You can almost guarantee that pretty much every article you read about any mass shooting will say that it has “sparked the debate of gun control”. The real question is, when are these sparks going to turn into a fire? When are we going to realize that this is actually a huge problem?! ShootingTracker.com has proven to us that in 2013 there have been mass shootings nearly every day. The list for 2015 reaches 355, which is more than calendar days in this year so far (334). This statistic is not okay.
Gun control as arguably one of the most controversial issues of our time. President Obama has expressed his concern for our country, as he is for stricter gun laws. This hot button issue has essentially gone nowhere — those in favor of stricter laws are seeing no differences and those in favor of keeping the laws the way they are claim that their right to bear arms is being taken away.
One thing I would like to address in something more than 140 characters is the fact that there is no single problem with gun control. Many people like to point fingers, saying “Guns kill people!” and “No, people kill people!”. If you’re one of these people, let me enlighten you. There is no one single cause for gun violence. Yes, there have been shootings where we question the mental health of the perpetrator. As humans, we have a need for cognition. We need to know why people do these things, and one of the easiest way to comprehend this is by blaming it on their mental health.
I think we can all agree that guns technically don’t kill people. If I set a gun down on the table, it would not shoot by itself. So, for those pro-NRA and pro-Second Amendment that seem to have pointed out the obvious, guns do not kill people. But they make killing people a whole hell of a lot easier to do. It is easier to kill masses of people when you have guns that can kill in a second. Imagine if perpetrators committed these mass murders with knives. The death rates would be lower simply because it would be harder to kill more people in a quick amount of time. Time matters in these situations, because in a matter of minutes police arrive to the scene. If killing the masses was what your goal was, then guns would be the way that you would want to do it.
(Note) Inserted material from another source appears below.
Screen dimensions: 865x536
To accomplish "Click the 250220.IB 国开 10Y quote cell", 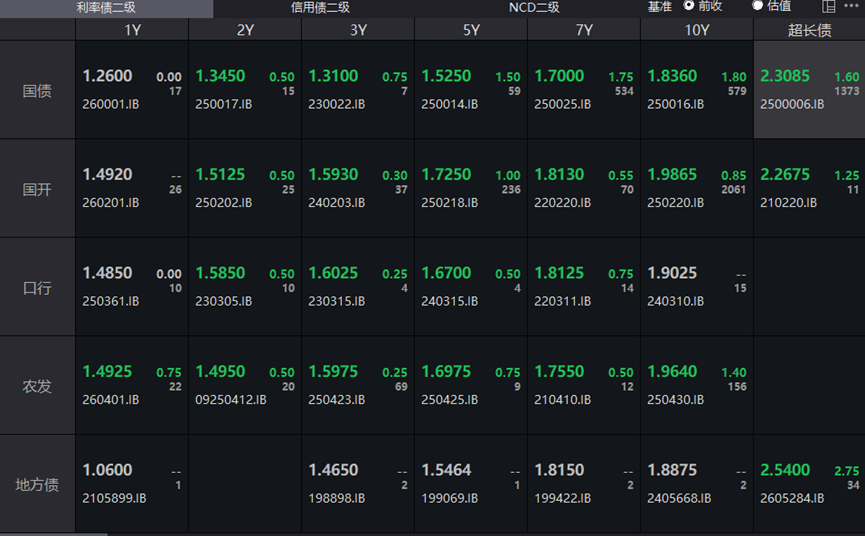I will click(x=696, y=188).
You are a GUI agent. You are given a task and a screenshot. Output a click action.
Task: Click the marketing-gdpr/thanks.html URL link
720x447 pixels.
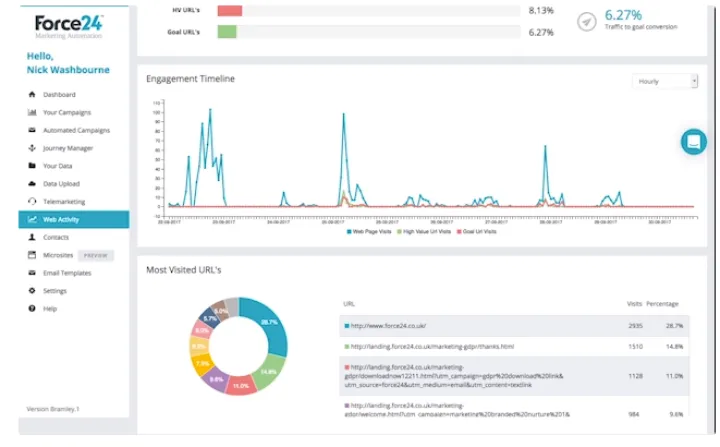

I understand being skeptical of the government and wanting to protect our own rights, but I don’t think it should be at the expense of thousands of lives everyday. I think it’s important to remember that this amendment was set into place in a time where it took longer to reload your weapon.
Gun violence is getting completely out of control. Our country needs us. Wake up, America. What have we become? How did we get to be so violent? There are measures we need to take and we need to take action. We are so quick to send our thoughts and prayers, but they’re not enough. We need to stop arguing about these issues, put aside our political differences, and help to save lives.